𝒥H,t={m:εH(m)t}\mathcal{J}^{\mathcal{M}}_{\mathrm{H},t}=\left\{m\in\mathcal{M}:\varepsilon_{% \mathrm{H}}(m)\leq t\right\}caligraphic_J start_POSTSUPERSCRIPT caligraphic_M end_POSTSUPERSCRIPT start_POSTSUBSCRIPT roman_H , italic_t end_POSTSUBSCRIPT = { italic_m ∈ caligraphic_M : italic_ε start_POSTSUBSCRIPT roman_H end_POSTSUBSCRIPT ( italic_m ) ≤ italic_t } (2)
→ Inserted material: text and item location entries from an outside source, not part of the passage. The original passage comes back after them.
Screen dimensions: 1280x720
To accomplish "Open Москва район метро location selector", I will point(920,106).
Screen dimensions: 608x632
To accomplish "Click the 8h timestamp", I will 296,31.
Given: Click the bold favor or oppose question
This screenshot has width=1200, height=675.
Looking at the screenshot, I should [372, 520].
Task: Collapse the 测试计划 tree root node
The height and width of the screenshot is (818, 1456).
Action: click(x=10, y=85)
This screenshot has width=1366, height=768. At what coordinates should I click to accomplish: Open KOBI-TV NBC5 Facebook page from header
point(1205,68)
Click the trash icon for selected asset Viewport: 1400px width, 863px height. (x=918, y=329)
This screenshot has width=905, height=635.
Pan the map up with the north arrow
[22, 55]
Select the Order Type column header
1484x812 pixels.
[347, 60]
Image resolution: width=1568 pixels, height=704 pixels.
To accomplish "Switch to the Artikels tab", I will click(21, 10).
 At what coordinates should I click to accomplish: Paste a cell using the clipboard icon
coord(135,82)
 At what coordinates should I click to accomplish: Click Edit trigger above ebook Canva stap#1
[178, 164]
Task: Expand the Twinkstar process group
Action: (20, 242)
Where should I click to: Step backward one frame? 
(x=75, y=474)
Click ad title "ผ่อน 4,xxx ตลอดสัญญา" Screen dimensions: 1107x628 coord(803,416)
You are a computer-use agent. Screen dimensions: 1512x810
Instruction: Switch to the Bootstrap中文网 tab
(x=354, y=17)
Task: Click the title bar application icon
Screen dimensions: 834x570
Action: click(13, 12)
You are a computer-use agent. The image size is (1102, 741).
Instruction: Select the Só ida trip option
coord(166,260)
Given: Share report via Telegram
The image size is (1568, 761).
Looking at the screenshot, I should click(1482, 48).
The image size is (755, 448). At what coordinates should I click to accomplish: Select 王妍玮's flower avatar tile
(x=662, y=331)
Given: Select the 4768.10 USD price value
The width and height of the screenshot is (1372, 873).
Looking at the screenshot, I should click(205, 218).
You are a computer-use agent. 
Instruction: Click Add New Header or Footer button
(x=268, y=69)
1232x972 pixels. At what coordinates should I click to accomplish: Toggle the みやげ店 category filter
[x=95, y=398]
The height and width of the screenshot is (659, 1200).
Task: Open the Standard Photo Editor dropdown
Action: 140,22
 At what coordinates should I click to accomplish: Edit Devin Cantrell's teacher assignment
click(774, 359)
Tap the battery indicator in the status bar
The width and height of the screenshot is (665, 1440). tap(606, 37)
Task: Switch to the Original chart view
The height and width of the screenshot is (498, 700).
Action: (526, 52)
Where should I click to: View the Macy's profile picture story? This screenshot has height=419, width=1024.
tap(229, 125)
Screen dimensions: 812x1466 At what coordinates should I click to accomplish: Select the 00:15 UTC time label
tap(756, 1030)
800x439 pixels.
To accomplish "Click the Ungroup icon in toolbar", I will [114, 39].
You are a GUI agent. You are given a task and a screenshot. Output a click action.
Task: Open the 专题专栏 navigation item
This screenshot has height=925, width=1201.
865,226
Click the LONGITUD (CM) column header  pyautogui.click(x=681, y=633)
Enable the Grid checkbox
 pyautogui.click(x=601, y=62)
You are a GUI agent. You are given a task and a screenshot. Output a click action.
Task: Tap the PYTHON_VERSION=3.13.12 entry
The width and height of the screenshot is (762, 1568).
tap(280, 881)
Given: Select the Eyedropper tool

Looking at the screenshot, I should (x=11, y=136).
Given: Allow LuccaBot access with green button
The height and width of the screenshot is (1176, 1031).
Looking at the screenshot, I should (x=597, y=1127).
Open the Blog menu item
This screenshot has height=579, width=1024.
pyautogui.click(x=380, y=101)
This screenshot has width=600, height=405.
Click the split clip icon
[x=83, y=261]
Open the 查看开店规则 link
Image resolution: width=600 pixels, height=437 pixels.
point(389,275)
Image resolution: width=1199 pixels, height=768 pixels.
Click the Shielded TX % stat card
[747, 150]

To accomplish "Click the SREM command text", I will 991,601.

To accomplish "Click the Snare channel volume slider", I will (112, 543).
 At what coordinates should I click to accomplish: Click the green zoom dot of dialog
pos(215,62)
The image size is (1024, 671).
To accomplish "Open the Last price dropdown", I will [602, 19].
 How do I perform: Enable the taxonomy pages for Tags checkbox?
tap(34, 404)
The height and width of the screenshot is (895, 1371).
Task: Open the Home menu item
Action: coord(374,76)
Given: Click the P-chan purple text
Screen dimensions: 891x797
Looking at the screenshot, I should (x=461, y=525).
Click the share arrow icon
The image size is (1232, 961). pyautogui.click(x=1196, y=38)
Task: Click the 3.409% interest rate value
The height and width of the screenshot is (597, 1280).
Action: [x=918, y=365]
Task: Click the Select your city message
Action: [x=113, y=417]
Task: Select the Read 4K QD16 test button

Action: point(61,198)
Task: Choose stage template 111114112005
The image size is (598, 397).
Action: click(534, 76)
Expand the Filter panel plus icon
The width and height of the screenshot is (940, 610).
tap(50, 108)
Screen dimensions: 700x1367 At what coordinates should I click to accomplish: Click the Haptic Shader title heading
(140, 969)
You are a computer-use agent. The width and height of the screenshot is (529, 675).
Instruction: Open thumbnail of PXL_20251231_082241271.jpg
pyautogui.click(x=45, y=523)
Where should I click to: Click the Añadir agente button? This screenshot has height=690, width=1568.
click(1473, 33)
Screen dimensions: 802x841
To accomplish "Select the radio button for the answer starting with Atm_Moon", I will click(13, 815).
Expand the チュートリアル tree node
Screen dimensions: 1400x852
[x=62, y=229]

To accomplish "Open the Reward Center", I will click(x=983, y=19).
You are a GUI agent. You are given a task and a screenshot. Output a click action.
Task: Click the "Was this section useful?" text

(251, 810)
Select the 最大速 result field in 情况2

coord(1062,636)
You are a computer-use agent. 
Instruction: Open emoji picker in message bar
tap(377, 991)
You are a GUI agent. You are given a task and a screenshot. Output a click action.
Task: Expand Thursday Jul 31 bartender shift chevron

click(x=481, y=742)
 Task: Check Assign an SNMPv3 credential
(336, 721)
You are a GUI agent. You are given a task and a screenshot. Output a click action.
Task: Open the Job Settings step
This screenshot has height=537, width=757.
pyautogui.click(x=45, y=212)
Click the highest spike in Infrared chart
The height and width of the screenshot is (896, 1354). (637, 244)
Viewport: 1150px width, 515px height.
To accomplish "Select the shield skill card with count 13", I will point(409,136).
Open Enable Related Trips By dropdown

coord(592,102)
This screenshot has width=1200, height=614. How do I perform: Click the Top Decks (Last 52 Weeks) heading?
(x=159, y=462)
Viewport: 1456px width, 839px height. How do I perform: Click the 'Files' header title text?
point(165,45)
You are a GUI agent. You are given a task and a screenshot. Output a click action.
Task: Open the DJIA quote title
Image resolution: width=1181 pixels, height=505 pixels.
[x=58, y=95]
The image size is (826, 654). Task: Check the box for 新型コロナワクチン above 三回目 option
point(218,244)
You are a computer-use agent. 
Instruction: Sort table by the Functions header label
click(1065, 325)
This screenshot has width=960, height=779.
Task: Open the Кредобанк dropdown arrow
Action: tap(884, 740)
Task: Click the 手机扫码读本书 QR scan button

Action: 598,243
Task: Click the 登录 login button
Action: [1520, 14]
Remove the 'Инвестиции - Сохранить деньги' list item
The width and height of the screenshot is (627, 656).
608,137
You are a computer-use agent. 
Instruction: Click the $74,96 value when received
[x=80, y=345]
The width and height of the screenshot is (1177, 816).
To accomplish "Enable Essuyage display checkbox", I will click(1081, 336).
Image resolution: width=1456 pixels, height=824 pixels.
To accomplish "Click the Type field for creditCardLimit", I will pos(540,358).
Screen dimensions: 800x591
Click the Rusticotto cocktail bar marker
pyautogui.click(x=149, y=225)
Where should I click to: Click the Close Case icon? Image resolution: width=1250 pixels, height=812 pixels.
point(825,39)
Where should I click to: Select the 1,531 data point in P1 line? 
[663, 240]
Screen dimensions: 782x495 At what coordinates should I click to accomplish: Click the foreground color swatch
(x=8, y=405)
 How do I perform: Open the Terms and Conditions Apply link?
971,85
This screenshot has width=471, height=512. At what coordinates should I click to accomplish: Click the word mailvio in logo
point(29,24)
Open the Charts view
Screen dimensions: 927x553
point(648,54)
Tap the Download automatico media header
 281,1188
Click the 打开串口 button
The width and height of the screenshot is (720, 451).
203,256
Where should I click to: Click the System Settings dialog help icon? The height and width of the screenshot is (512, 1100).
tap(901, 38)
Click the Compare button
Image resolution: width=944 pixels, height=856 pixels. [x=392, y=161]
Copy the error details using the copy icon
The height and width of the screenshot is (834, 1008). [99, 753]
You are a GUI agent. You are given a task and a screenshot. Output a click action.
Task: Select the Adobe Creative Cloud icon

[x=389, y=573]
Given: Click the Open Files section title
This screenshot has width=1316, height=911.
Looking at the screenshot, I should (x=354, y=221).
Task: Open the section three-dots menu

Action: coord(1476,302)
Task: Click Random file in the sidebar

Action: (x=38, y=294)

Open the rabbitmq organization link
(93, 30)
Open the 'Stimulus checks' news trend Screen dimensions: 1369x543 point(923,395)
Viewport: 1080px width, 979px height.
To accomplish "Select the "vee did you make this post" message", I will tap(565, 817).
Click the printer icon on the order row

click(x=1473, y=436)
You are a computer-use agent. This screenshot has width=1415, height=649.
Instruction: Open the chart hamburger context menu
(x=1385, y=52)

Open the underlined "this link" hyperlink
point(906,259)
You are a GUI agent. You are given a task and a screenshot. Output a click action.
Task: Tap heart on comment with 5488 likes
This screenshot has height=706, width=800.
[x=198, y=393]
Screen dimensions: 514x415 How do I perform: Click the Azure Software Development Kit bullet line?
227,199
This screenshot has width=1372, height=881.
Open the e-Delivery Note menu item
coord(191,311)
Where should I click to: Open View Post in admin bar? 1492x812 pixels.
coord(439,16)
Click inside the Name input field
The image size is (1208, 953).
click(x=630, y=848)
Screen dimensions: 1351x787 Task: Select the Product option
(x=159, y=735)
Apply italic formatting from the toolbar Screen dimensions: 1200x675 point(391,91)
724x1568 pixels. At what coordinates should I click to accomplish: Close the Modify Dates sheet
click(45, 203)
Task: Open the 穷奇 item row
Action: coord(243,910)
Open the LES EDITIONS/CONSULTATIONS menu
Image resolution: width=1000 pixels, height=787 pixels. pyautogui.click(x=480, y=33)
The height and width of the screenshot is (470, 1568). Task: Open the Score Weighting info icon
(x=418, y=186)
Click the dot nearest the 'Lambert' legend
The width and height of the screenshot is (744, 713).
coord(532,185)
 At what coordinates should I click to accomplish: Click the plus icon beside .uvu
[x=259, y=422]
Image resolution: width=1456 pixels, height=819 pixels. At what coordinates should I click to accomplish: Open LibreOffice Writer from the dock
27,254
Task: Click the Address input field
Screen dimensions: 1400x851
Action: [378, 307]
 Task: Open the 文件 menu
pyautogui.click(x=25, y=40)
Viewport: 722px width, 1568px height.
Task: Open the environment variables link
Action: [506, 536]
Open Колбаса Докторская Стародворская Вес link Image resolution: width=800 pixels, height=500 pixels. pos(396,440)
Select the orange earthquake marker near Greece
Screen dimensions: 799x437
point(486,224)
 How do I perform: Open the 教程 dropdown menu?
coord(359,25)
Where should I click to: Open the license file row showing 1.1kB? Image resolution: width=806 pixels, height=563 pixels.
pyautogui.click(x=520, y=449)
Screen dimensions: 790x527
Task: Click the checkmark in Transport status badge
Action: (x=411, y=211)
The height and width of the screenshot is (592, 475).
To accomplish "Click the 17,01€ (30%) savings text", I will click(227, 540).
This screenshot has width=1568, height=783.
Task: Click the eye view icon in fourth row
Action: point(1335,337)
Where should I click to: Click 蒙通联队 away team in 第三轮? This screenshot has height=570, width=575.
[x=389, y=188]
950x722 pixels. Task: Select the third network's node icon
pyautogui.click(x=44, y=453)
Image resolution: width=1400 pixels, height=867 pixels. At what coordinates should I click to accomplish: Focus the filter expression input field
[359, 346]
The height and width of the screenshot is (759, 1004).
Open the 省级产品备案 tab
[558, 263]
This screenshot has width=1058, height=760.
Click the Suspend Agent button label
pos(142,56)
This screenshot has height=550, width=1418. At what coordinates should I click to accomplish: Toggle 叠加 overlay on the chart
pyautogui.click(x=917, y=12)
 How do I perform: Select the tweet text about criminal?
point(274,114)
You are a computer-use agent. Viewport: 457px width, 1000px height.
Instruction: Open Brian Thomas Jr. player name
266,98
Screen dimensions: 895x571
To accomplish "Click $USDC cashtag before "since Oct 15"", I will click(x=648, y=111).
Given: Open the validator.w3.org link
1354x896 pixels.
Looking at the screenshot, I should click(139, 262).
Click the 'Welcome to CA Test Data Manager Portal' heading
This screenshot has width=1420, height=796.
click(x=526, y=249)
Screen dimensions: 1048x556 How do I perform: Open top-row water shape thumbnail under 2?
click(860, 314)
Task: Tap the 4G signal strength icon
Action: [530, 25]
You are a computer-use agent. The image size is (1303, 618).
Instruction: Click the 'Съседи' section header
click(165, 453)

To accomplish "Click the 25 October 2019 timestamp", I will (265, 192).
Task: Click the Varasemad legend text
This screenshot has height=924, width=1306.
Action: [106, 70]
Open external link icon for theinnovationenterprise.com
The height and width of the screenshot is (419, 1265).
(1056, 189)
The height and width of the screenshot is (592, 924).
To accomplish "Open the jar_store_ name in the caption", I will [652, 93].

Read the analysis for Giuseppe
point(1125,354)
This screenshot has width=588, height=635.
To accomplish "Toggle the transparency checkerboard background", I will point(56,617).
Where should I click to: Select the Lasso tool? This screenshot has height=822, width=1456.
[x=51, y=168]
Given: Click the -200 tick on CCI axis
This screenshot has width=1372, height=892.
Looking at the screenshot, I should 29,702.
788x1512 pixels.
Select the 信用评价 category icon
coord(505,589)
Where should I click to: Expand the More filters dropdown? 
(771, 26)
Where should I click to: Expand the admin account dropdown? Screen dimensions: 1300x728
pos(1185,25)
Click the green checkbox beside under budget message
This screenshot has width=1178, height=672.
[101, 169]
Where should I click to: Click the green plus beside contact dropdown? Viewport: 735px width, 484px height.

A proper scene planar transformation must be quasi-affine to preserve the convex hull [45] with respect to the minimum sampled model generating H\mathrm{H}roman_H in RANSAC so the inlier set effectively employed is
正确的场景平面变换必须保持准仿射性,以保留相对于 RANSAC 中最小采样模型生成的凸包,从而使有效利用的内点集为

H,t=𝒥H,t𝒬H\mathcal{I}^{\mathcal{M}}_{\mathrm{H},t}=\mathcal{J}^{\mathcal{M}}_{\mathrm{H}% ,t}\cap\mathcal{Q}^{\mathcal{M}}_{\mathrm{H}}caligraphic_I start_POSTSUPERSCRIPT caligraphic_M end_POSTSUPERSCRIPT start_POSTSUBSCRIPT roman_H , italic_t end_POSTSUBSCRIPT = caligraphic_J start_POSTSUPERSCRIPT caligraphic_M end_POSTSUPERSCRIPT start_POSTSUBSCRIPT roman_H , italic_t end_POSTSUBSCRIPT ∩ caligraphic_Q start_POSTSUPERSCRIPT caligraphic_M end_POSTSUPERSCRIPT start_POSTSUBSCRIPT roman_H end_POSTSUBSCRIPT (3)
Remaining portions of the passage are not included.